明治維新はなぜ起きたのか? 思想的源流を探る

 明治維新は誰が起こしたのか? そう問われて一人だけ名前を挙げるのは難しい。あえて言うなら吉田松陰でしょう。松陰を境に、その前を思想家の時代、その後を行動家の時代に分けることができるからです。松陰が登場する前は、欧米列強によるアジアの侵略に警鐘を鳴らす思想家や学者が無数に出た。吉田松陰もその一人である。

 しかし、松陰は、学問を修めて警鐘を鳴らすにとどまらず、その思想を行動に転化した。諸国を歩き、人々に決起を促した。促すだけでなく、自ら黒船に乗り込んで、国を動かし、時代を変えようとした。その結果、海外渡航の企てにより罪を問われ、やがて処刑されることになる。しかし、その熱血火の如き情熱が人々を動かしていったのです。松下村塾の塾生だった高杉晋作や久坂玄瑞、山県有朋、伊藤博文といった錚々たる維新の志士たちはその象徴である。彼ら吉田松陰の弟子たちは、まるで松陰の魂が乗り移ったかのように、凄まじいまでの情熱と行動力を発揮する。そして、藩を動かし、薩摩や土佐の志士にも影響を与え、やがて倒幕のエネルギーとして全国の志士たちを集結させ、明治維新を起こしていったのです。

 

天才・佐久間象山が吉田松陰を動かした?

 この吉田松陰に大きな影響を与えたのが佐久間象山である。吉田松陰や勝海舟らを弟子とした幕末の思想的巨人である。

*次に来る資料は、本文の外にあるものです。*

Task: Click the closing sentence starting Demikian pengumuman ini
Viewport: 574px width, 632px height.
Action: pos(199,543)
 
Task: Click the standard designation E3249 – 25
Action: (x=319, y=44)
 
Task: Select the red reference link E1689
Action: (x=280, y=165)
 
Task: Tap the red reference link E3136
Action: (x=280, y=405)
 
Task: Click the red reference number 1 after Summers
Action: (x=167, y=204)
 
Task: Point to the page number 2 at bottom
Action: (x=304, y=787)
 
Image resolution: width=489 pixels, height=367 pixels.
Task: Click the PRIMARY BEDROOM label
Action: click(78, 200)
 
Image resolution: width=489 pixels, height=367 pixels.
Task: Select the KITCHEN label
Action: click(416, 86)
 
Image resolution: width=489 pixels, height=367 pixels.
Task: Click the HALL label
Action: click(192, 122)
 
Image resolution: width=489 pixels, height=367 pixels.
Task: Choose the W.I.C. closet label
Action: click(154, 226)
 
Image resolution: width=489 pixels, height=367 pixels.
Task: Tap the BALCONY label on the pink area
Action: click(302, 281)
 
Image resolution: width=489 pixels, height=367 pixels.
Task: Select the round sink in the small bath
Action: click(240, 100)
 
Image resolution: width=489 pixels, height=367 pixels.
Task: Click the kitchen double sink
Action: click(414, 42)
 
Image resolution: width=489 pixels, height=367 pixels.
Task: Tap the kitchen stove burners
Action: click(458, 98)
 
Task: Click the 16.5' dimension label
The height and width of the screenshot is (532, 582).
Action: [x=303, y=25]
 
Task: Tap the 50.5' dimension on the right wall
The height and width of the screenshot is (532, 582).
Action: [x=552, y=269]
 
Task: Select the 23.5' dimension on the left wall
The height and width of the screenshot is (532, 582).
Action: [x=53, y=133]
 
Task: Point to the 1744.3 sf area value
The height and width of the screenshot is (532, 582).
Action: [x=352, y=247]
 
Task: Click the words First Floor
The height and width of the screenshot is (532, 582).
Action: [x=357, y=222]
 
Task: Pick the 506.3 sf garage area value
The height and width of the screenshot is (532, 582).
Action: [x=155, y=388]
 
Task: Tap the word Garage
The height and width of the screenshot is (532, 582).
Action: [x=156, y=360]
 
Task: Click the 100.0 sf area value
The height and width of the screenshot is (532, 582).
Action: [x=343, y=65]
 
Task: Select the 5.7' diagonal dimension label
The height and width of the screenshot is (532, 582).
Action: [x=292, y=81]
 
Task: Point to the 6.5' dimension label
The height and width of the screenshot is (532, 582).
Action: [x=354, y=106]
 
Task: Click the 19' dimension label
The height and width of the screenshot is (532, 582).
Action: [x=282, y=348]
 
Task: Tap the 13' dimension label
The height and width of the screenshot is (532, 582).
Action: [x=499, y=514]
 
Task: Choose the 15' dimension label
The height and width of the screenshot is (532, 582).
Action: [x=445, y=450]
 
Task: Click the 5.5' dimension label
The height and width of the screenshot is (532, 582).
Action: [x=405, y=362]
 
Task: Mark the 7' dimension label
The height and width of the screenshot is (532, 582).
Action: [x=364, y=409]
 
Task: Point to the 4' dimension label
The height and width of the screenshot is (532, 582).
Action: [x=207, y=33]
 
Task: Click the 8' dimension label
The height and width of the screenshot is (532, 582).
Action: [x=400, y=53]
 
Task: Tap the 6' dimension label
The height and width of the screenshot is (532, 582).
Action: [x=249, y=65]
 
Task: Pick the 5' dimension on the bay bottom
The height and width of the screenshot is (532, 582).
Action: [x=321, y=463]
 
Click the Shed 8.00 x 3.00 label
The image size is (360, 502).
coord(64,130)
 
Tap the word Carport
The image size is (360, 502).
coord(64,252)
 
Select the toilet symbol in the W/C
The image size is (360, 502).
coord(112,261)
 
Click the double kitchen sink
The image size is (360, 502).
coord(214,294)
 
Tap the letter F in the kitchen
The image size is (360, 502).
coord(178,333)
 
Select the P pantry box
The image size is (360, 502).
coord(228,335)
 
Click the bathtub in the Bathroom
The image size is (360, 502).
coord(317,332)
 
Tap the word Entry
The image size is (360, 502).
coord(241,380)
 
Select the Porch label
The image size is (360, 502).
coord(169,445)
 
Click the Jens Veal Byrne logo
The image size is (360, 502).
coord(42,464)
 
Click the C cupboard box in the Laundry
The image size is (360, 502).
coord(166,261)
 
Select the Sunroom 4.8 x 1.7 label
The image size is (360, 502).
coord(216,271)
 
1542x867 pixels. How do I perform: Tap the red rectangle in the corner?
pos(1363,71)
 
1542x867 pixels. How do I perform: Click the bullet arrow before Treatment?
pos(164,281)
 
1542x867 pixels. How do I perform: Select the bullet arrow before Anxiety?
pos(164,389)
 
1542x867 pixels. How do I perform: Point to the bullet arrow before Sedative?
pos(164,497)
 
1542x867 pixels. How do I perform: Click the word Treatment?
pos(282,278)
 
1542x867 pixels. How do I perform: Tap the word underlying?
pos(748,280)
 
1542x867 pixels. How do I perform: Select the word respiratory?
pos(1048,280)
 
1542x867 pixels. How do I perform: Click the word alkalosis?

元々は佐藤一斎の下で朱子学を学んだが、洋学を学んでからは開国して海防強化を図ることを訴えた。

 発明家としても知られ、大砲の鋳造、ガラスの製造、日本初の電信実験などもしており、文系・理系の枠を超えた天才であった。松陰が海外渡航を企てた時には、「吉田松陰を唆した」罪で捕まっている。

 この佐久間・吉田の師弟コンビが明治維新の起爆剤となった。霊的に見ると、二人のコンビの果たした仕事はもっと大きい。

 幸福の科学大川隆法総裁は、1980年代から、あの世の霊存在の言葉を語り下ろす「霊言」の収録を積み重ねている。この中に、佐久間象山と吉田松陰も入っている(『佐久間象山 弱腰日本に檄を飛ばす』『一喝! 吉田松陰の霊言』)。これらの霊査では、二人は中世ヨーロッパに生まれたことが判明している。

 

佐久間・吉田のコンビには世界史を変える力がある

 佐久間象山は、14世紀のイギリスにジョン・ウィクリフという聖職者として生まれ、ルターに先駆けて宗教改革を起こしている。ラテン語の聖書をはじめて英語に訳したことでも有名である。当時、ローマ・カトリックを激しく批判したことで、死後、異端認定を受けて迫害された。

 一方、吉田松陰は、ウィクリフに50年ほど遅れてボヘミア(現在のチェコ)に ヤン・フス として生まれ、ウィクリフの宗教改革を引き継いだ。しかし、異端とされ火あぶりになっている。

 この二人の宗教改革運動が、後のルターの宗教改革につながっていく。世界史上の一大事件と言える宗教改革は、二人のコンビが源流になったと言えるのです。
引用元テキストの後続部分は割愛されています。